• PROBLEM: Take the data below and copy exactly the lines starting at the one with "Task: Open the revision history clock icon" and finishing at the one with "You are a computer-use agent. Viewport: 1456px", both included.

(Beginning of RECORDS SHOWN)

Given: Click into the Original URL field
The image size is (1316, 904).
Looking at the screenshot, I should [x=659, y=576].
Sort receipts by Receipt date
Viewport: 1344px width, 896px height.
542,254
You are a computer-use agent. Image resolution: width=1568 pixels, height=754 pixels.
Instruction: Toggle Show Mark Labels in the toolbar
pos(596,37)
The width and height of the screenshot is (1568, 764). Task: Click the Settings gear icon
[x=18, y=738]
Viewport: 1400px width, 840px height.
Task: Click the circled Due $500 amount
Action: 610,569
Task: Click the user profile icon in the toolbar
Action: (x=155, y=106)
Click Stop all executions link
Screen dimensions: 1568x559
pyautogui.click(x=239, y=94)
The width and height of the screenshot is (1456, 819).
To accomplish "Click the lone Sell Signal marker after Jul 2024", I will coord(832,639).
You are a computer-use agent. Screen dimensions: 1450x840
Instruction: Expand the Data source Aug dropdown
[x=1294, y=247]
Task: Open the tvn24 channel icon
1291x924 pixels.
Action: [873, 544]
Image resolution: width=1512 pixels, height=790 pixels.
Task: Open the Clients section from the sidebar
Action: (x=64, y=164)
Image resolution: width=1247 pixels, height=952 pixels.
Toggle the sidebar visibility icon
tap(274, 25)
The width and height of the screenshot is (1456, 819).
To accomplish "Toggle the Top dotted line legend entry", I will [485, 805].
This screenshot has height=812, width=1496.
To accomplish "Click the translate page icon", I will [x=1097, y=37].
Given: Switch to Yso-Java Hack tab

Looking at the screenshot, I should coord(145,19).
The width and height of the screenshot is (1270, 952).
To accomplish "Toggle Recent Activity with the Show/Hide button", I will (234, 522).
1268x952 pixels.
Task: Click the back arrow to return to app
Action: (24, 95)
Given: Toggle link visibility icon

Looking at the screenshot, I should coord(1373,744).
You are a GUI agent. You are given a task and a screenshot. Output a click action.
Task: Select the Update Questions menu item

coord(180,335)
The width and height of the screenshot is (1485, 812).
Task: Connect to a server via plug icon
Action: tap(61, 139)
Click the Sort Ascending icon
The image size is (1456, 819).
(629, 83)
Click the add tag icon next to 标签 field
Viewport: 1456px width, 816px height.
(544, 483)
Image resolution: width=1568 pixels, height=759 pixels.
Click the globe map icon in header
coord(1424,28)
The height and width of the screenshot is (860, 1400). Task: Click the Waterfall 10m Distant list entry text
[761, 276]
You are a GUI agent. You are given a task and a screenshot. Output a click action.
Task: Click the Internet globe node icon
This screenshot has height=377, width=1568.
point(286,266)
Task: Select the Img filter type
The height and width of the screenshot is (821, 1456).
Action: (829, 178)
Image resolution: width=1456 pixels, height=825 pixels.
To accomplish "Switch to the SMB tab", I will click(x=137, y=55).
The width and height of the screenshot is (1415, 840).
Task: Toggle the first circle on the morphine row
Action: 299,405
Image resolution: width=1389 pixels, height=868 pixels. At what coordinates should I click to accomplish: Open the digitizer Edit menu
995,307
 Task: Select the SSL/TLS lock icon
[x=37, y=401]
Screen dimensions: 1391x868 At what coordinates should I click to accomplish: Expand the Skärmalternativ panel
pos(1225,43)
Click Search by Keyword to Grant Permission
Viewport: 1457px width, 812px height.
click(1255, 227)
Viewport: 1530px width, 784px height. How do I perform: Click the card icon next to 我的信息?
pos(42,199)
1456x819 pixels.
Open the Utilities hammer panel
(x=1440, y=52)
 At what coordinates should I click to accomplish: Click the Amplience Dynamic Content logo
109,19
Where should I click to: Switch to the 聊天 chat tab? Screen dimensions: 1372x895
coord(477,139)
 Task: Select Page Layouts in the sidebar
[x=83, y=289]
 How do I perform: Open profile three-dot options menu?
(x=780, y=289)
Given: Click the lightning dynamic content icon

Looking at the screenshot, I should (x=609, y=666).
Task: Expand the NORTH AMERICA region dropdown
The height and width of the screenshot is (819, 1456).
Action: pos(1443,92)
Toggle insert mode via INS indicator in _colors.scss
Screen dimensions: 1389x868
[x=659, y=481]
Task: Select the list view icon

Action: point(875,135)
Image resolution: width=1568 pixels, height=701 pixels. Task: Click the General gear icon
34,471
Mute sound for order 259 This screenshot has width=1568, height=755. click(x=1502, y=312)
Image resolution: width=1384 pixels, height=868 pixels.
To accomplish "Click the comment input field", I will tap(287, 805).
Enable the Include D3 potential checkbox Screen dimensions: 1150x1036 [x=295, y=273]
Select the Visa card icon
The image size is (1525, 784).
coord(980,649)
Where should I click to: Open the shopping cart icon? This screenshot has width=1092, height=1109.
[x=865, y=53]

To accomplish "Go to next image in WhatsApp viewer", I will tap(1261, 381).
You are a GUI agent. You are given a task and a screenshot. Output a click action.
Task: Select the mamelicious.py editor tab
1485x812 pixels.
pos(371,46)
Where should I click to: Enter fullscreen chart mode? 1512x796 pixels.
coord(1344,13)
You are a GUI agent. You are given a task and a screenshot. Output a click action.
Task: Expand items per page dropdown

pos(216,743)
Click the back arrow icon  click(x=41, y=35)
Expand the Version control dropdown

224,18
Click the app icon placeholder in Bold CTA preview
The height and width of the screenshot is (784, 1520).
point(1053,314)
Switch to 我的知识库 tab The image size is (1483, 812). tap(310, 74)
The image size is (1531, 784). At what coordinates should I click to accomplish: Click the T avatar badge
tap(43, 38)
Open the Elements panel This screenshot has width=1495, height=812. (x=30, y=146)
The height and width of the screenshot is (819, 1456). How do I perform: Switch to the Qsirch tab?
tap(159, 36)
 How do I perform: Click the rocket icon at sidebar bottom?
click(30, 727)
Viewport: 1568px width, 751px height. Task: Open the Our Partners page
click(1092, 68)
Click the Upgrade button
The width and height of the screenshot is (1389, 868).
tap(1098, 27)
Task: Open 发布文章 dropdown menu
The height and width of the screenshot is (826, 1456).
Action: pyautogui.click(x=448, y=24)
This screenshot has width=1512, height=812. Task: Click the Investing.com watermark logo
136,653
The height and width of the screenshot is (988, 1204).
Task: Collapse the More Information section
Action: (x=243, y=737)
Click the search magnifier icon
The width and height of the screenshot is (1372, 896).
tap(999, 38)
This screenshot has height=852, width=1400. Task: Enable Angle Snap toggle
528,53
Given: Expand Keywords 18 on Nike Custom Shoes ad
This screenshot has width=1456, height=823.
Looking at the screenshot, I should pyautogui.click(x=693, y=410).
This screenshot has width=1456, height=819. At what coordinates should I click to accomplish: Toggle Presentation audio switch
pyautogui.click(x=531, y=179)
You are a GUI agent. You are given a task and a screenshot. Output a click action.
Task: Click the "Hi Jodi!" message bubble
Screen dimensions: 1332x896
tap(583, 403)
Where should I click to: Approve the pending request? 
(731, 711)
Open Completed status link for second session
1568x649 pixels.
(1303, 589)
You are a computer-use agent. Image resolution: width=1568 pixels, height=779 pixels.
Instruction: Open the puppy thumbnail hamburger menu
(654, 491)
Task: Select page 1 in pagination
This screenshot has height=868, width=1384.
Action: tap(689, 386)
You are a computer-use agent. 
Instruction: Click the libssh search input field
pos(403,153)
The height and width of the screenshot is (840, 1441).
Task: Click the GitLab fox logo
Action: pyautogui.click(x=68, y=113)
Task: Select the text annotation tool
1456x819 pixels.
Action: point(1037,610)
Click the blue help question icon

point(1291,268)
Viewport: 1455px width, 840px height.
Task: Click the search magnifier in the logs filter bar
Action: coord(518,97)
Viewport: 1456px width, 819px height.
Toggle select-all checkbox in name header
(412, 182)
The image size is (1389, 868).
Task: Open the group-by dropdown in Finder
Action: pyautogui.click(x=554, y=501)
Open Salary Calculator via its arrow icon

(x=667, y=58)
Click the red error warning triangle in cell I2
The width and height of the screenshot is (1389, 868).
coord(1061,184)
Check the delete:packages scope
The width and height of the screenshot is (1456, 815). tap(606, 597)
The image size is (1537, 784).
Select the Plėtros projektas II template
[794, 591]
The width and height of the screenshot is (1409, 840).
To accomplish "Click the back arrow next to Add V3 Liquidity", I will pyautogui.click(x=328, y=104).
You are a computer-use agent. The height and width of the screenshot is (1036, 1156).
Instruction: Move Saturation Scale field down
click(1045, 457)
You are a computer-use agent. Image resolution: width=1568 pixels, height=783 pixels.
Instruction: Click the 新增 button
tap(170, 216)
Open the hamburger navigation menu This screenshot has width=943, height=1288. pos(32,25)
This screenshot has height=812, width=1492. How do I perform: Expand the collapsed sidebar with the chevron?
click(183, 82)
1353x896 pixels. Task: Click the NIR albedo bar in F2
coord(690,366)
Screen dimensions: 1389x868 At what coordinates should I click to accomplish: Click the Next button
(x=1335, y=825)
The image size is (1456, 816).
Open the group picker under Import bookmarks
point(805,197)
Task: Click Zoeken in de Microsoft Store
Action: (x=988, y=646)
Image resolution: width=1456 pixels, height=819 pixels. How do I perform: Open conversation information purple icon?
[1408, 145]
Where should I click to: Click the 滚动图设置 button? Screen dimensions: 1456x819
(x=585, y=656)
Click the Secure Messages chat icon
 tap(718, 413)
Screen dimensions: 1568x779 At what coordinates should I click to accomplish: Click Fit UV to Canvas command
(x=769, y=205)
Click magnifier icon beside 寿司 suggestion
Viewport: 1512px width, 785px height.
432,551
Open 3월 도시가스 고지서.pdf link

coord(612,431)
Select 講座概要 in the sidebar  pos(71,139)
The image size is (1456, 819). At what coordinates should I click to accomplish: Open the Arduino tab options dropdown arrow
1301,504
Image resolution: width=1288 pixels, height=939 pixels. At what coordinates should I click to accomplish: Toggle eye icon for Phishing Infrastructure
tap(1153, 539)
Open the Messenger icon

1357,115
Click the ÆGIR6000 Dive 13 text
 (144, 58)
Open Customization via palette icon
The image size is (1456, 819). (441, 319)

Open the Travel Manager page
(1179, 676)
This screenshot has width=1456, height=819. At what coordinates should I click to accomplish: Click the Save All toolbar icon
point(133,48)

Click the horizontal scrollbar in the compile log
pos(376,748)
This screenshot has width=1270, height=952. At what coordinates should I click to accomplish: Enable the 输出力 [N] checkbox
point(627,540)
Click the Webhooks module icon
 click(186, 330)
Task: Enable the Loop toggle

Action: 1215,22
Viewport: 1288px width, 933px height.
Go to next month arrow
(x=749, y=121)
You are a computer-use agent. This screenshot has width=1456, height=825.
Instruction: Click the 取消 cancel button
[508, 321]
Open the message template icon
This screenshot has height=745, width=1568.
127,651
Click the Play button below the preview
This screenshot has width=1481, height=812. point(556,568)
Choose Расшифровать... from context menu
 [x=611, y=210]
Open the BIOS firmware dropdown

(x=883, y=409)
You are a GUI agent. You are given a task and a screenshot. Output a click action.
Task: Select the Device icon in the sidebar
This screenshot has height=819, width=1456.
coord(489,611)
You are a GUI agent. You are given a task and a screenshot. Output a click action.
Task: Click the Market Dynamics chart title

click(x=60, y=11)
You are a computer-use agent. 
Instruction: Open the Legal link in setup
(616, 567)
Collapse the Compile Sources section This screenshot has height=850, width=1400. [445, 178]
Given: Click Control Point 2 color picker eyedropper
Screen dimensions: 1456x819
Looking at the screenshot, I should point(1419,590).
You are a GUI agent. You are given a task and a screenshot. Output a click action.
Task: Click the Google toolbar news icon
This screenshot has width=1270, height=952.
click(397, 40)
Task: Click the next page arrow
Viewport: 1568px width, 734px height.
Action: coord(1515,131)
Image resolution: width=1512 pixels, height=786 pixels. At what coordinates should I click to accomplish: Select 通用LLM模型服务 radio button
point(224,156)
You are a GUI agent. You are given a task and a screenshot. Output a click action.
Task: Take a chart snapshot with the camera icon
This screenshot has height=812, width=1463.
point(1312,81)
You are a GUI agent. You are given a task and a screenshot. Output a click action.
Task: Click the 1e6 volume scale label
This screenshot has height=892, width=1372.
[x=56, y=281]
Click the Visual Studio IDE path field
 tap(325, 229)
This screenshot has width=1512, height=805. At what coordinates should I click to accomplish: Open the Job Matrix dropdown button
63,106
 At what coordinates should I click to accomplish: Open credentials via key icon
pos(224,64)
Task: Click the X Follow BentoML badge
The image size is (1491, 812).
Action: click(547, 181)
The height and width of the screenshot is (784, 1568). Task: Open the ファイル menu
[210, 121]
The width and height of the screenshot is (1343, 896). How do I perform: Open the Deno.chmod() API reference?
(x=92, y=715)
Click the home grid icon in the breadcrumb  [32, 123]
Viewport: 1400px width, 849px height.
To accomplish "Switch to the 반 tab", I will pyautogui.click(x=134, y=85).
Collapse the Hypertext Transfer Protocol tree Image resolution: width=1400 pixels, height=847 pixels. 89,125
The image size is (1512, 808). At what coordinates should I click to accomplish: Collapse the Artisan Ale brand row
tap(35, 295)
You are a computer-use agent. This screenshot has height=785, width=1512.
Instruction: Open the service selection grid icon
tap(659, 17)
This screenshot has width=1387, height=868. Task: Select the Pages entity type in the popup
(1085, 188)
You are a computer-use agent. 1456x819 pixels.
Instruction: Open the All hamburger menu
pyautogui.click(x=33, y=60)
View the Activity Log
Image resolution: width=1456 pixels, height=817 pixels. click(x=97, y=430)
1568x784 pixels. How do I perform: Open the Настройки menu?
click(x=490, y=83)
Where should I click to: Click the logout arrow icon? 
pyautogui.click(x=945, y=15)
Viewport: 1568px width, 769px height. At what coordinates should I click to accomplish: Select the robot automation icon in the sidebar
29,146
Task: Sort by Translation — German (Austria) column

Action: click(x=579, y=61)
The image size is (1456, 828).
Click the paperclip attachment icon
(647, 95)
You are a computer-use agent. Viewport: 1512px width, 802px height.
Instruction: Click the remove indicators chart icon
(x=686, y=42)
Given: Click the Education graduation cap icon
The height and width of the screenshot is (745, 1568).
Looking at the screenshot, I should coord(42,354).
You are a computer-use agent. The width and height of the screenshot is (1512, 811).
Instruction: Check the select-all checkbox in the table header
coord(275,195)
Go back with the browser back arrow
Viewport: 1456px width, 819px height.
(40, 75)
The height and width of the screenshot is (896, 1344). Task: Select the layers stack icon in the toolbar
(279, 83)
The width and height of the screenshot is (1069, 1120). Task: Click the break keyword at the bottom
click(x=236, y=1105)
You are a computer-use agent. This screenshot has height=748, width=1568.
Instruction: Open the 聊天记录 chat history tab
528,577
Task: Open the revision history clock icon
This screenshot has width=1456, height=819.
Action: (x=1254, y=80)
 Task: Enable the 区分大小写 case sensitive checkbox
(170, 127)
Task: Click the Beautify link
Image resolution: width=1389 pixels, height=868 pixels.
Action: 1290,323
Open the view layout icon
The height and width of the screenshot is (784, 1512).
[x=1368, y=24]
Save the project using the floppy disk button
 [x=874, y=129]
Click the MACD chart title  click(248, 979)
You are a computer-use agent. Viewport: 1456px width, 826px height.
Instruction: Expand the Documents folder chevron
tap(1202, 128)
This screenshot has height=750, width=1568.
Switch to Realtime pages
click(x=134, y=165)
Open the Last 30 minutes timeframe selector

(End of RECORDS SHOWN)

• FINAL ANSWER:
Task: Open the revision history clock icon
This screenshot has width=1456, height=819.
Action: (x=1254, y=80)
 Task: Enable the 区分大小写 case sensitive checkbox
(170, 127)
Task: Click the Beautify link
Image resolution: width=1389 pixels, height=868 pixels.
Action: 1290,323
Open the view layout icon
The height and width of the screenshot is (784, 1512).
[x=1368, y=24]
Save the project using the floppy disk button
 [x=874, y=129]
Click the MACD chart title  click(248, 979)
You are a computer-use agent. Viewport: 1456px width, 826px height.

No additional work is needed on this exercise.